### Exercise requirements:
In the entries below, copy only the lines from the one that contains "Task: Click the cell type dropdown chevron" through the last line, exactly, and omit any pictures.

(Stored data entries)
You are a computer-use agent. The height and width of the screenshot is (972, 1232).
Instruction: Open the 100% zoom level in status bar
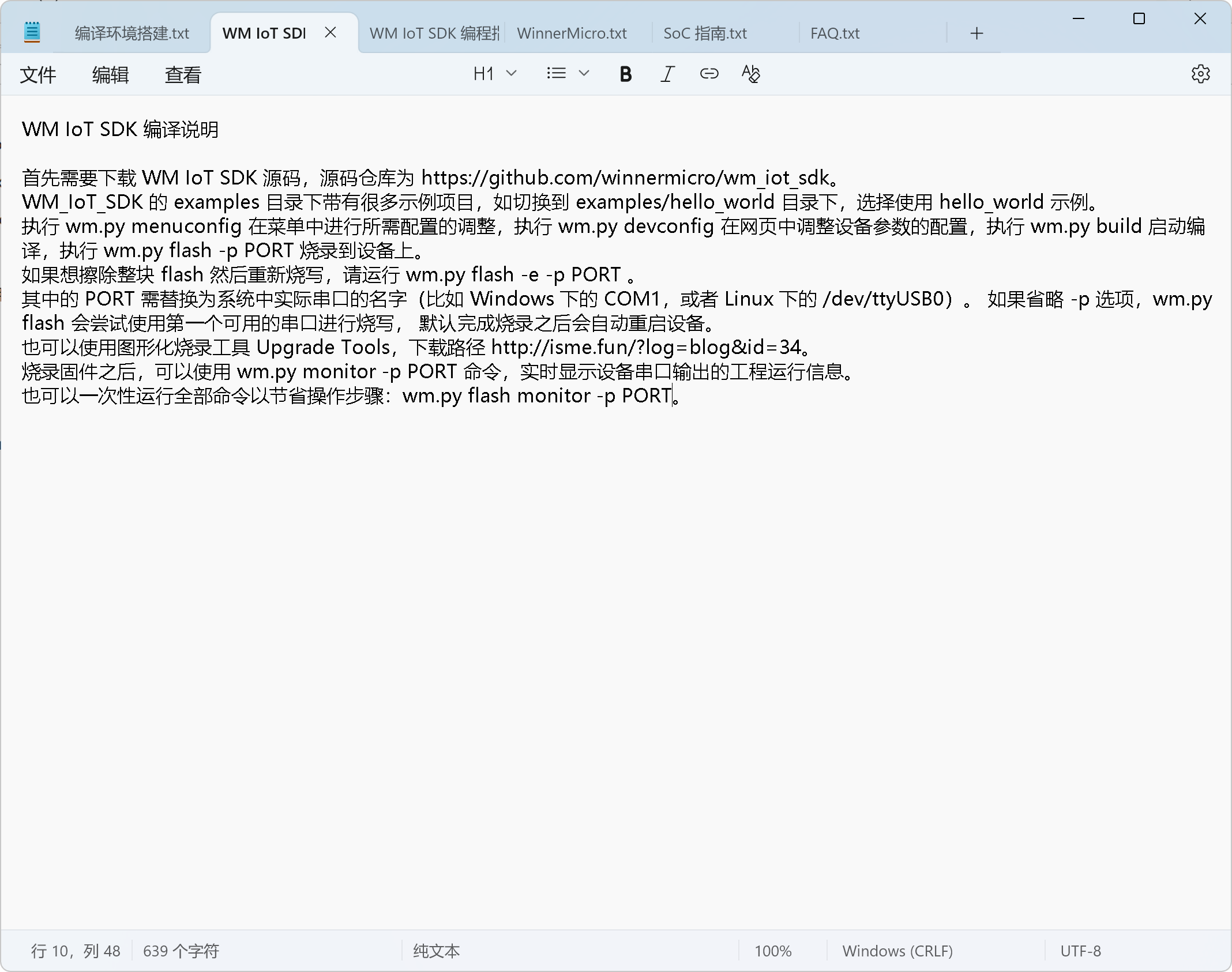[773, 951]
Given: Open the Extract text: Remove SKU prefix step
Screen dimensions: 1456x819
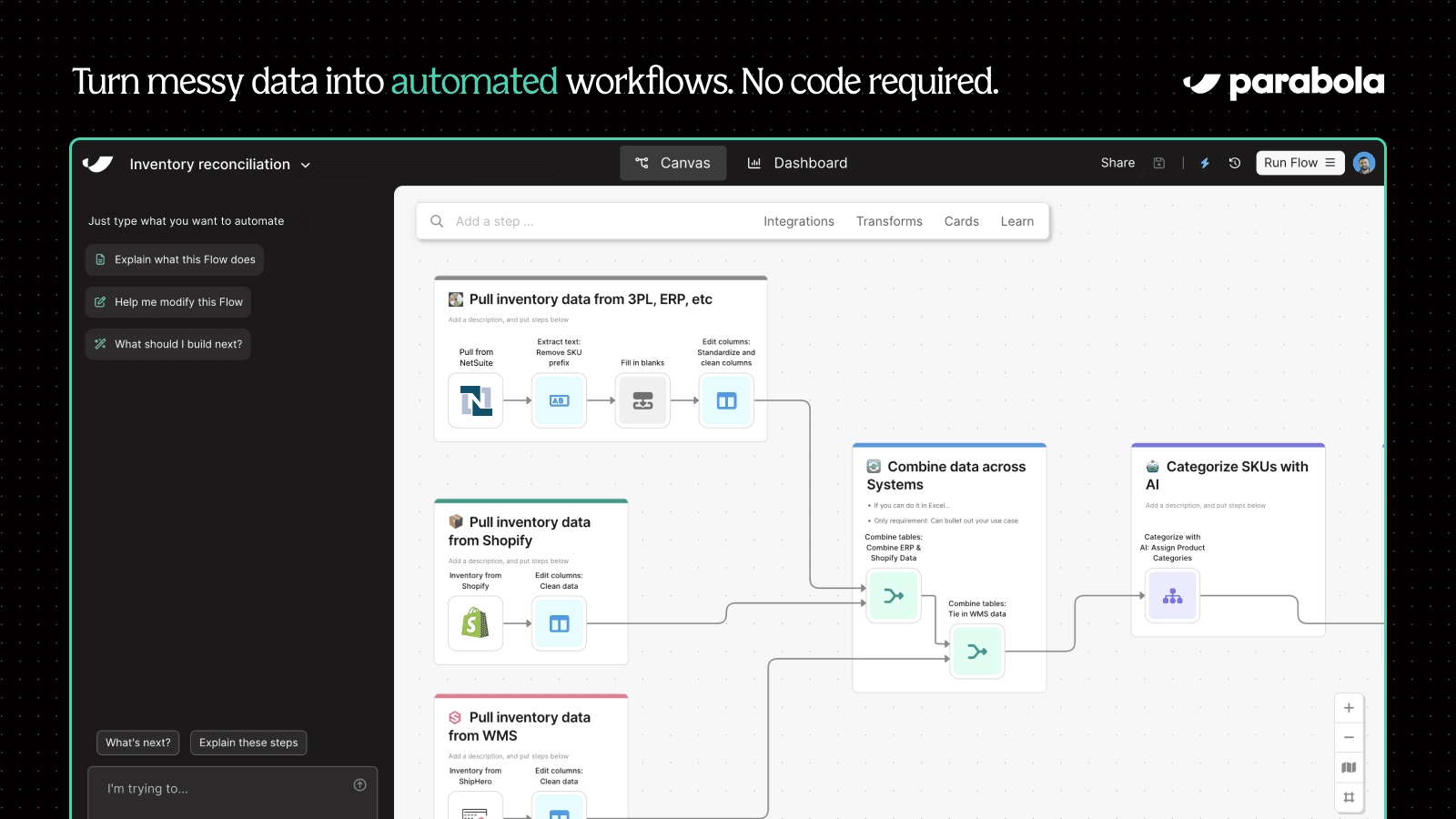Looking at the screenshot, I should tap(558, 400).
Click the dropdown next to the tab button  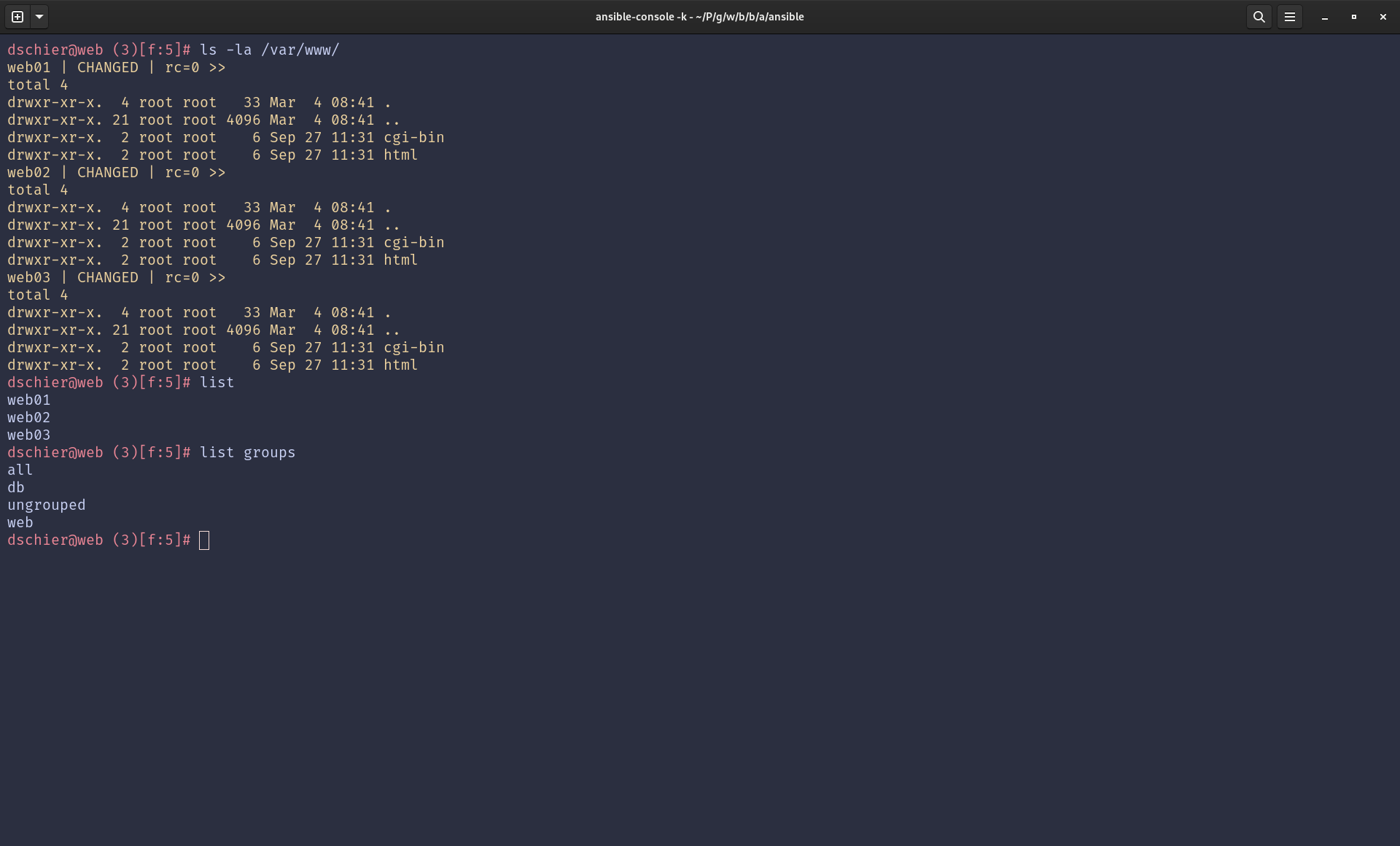click(39, 16)
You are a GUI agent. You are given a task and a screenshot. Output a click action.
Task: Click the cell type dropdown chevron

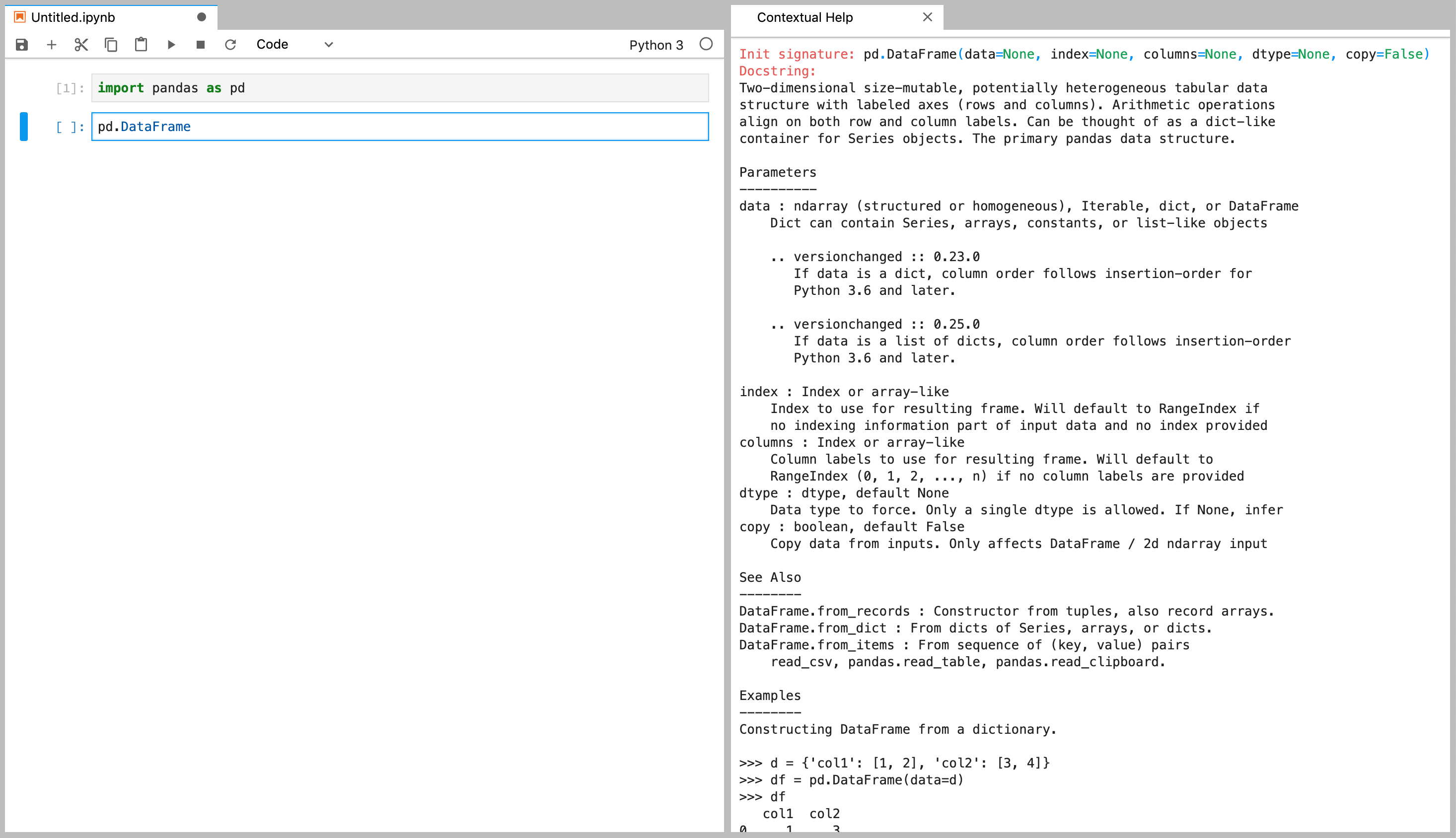(x=329, y=44)
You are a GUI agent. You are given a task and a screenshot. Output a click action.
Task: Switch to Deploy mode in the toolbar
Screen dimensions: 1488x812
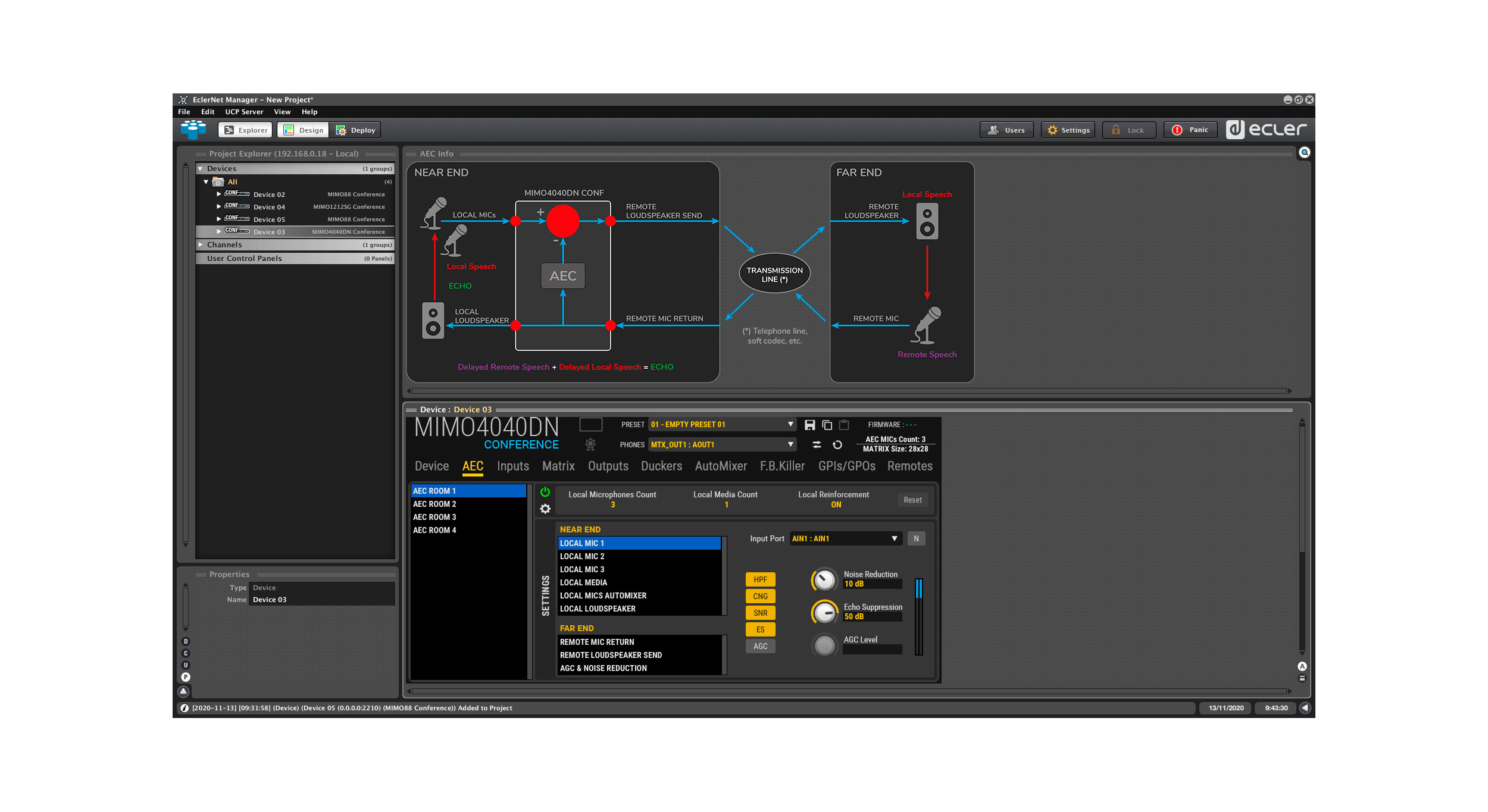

### Your solution:
Task: Click the cell type dropdown chevron

(x=329, y=44)
You are a GUI agent. You are given a task and a screenshot. Output a click action.
Task: Switch to Deploy mode in the toolbar
Screen dimensions: 1488x812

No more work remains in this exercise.